You owe it to the world to pursue your weirdness

imageAs an Oregonian who spent several years living in Portlandia, I feel the city’s unofficial mantra “Keep Portland Weird” is a noble pursuit. The world needs weird. Not the Donald Trump kind of weird, which is like a Stephen-King-horror-novel-with-a-terrifying-evil-clown-kind-of-weird.

No, I’m talking about a less volatile, better coiffed and more enjoyable kind of weirdness that helps us keep a fresh perspective on daily life.

Albert Einstein, Edgar Alan Poe, Leonardo da Vinci, Lucille Ball — all were geniuses in their own way who reminded us to see the world with wonderment by unapologetically pursuing their weirdness.

I’m no genius. I’m reminded of this every time I spend 5 minutes getting frustrated with the TV remote, then realize it’s the garage door opener — usually after the neighbor calls to tell me our Labrador is repeatedly being knocked unconscious. Though I’m no genius, I do consider myself weird. And so do others. Particularly my teenagers, who avoid eye contact whenever we’re in public because they’re afraid I’ll do something weird that will embarrass them.
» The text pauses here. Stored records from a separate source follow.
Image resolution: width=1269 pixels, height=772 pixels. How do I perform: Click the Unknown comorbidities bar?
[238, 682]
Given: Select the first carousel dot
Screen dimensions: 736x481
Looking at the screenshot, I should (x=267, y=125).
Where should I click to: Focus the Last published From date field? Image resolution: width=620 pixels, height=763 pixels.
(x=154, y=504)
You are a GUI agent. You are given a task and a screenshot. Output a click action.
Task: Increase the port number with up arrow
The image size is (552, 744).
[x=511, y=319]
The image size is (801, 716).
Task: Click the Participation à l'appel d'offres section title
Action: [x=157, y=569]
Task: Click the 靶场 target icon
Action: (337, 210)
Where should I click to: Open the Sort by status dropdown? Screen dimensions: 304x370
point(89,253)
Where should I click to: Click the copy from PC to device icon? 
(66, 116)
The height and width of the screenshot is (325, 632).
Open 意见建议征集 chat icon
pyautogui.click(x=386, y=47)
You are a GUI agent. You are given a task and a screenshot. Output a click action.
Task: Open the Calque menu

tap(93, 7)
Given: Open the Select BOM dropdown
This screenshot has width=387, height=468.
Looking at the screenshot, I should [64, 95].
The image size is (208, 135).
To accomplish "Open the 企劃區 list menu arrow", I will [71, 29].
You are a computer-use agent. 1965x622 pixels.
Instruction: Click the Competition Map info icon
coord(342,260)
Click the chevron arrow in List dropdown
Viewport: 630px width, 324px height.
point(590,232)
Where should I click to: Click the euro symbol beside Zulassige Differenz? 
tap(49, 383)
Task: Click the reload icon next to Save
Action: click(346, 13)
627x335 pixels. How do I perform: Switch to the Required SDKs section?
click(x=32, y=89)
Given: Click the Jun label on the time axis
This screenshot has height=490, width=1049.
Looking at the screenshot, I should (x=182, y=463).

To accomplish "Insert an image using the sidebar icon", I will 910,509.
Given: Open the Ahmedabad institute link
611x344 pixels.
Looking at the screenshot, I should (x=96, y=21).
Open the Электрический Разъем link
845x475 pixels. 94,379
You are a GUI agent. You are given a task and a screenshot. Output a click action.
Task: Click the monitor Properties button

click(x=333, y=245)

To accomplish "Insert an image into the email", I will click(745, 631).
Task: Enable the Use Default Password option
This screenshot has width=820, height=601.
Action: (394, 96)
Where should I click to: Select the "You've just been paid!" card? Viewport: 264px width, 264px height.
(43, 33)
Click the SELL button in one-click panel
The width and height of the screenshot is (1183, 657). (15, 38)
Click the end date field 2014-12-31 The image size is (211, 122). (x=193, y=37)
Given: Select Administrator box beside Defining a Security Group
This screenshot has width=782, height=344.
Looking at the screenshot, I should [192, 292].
Or as they jokingly say, “DESTROY OUR LIVES!”

Ha! Ha!

Ok, maybe they’re not joking. 

The truth is, though they may feel being in the car with Dad while he orders Taco Bell in an Arnold Schwarzenegger voice could have a lasting impact on their reputations — or at the very least completely screw up our dinner order — I believe the example of infusing random acts of weirdness into daily life is an important one. That’s because being weird requires looking at a common situation in an uncommon way. As a parent, there are few skills I want my children to develop that are more important than the ability to think unconventionally. It’s that type of thinking that leads to technological breakthroughs, builds self confidence and develops problem-solving skills.

Not counting me and my TV remote, of course.

Being able to tap into your weirdness can also help keep things in perspective when life gives you lemons. Or melons, for those of you with dyslexia. Being able to wield weirdness is like having Thor’s hammer to smash negativity and the mundane. Although if you think you’re going to look as cool doing it, you’re kidding yourself. Regardless, it’s an effective way of turning a bad situation into a better situation; an unfortunate circumstance into a laughable moment; Kanye West into… another laughable moment.

You get the idea.

The world is getting more plugged in and, coincidentally, more stressed out. Weirdness is a necessary coping mechanism that benfits everyone. So please do the responsible thing by embracing your weirdness. Or even someone else’s.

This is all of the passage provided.